The White House says the proposed bill is intended to start talks with Congress, consumers, and industry leaders with the end-goal of passing federal privacy legislation. "The draft seeks to provide customers with more control over their data, companies with clearer ways to signal their responsible stewardship over data, and everyone with the flexibility to continue innovating in the digital age," a spokesperson for the White House said.
The bill has been lauded by some as a step toward improving public perception and trust of big data aggregators: "The proposed Consumer Privacy Bill of Rights holds the potential to help not only consumers, but businesses as well," said Sarah Cortes of Northeastern University in Boston. "In today's global marketplace, consumers outside the U.S. form a huge and growing market. Establishing that U.S. enterprises must meet a high regulatory standard in consumer privacy provides a competitive advantage for U.S. companies."

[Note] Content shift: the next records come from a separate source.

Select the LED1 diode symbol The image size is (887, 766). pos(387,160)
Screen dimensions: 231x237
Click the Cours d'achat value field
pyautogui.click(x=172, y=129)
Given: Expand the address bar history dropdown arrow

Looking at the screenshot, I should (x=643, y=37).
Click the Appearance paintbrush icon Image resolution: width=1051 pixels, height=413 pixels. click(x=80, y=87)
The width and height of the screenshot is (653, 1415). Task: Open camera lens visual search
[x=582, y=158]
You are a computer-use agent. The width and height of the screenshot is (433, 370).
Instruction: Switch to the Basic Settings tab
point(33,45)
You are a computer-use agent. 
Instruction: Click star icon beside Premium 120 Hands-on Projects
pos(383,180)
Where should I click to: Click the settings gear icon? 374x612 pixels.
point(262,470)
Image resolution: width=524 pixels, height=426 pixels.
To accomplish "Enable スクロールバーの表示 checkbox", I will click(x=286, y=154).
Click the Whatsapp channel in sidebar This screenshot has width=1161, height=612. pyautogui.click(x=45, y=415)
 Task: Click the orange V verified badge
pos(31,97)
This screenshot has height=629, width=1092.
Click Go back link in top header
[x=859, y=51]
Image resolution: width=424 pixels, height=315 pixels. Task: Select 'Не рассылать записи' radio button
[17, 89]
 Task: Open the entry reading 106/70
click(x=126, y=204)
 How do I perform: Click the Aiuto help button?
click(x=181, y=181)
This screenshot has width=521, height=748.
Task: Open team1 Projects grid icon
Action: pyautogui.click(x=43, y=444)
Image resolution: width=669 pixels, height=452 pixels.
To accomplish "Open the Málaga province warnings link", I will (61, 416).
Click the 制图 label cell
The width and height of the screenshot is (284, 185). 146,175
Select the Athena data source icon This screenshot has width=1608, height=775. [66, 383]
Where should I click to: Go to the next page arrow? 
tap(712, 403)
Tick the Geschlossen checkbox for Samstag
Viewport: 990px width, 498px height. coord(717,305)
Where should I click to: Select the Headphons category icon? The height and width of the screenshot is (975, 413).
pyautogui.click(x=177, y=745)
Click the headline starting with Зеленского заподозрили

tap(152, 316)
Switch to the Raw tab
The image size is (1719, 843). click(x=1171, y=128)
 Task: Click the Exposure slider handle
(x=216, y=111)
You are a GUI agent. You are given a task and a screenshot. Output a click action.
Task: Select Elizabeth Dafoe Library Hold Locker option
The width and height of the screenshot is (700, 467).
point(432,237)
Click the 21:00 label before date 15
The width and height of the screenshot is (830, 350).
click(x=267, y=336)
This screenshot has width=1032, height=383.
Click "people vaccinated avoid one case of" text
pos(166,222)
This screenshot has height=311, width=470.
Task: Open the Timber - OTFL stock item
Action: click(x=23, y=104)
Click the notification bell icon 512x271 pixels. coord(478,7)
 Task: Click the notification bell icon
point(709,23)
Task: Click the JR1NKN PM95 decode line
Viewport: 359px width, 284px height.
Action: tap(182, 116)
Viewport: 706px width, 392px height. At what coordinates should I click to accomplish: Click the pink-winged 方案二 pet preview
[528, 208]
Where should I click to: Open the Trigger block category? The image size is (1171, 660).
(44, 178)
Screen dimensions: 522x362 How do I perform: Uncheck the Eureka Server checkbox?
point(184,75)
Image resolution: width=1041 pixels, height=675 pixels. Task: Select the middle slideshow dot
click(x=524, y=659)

Critics say the bill will do little to deter privacy violations because of relatively weak enforcement provisions. Most notably, fines for violations are calculated not by the number of affected individuals, but by the number of days during which a violation occurs. Thus, if a company were to sell millions of personal records in one day in violation of the proposed law, it would face a maximum fine of $35,000, and new companies are exempt from any penalties for the first 18 months of their existence.
The bill would also allow businesses to draft their own codes of conduct and "privacy review boards," if they wish, for the protection of consumer data, which the Federal Trade Commission would then review and approve or deny as being in compliance with the proposed law. Critics say this places too much discretion in the hands of companies concerning the protections consumers would receive and loopholes companies could provide themselves. "Instead of codes of conduct developed by industries that have historically been opposed to strong privacy measures, we need uniform and legally enforceable rules that companies must abide by and consumers can rely on," said Senator Edward J. Market of Massachusetts. Moreover, the bill allows only 90 days for the FTC to review the proposed code of conduct, which some say is insufficient for what could be hundreds of proposed codes developed by businesses at any given time.
The proposed legislation would preempt most state privacy and data security laws, with such exceptions as privacy tort laws, state data breach notification laws, and privacy laws affecting minors. Privacy advocacy groups worry the law would preempt strong state laws "without creating new protections that are clearly better."
The bill has a long way to go before it would become law, but it is a first step to establishing a national privacy law that sets the standard for protection of consumer data by U.S. businesses.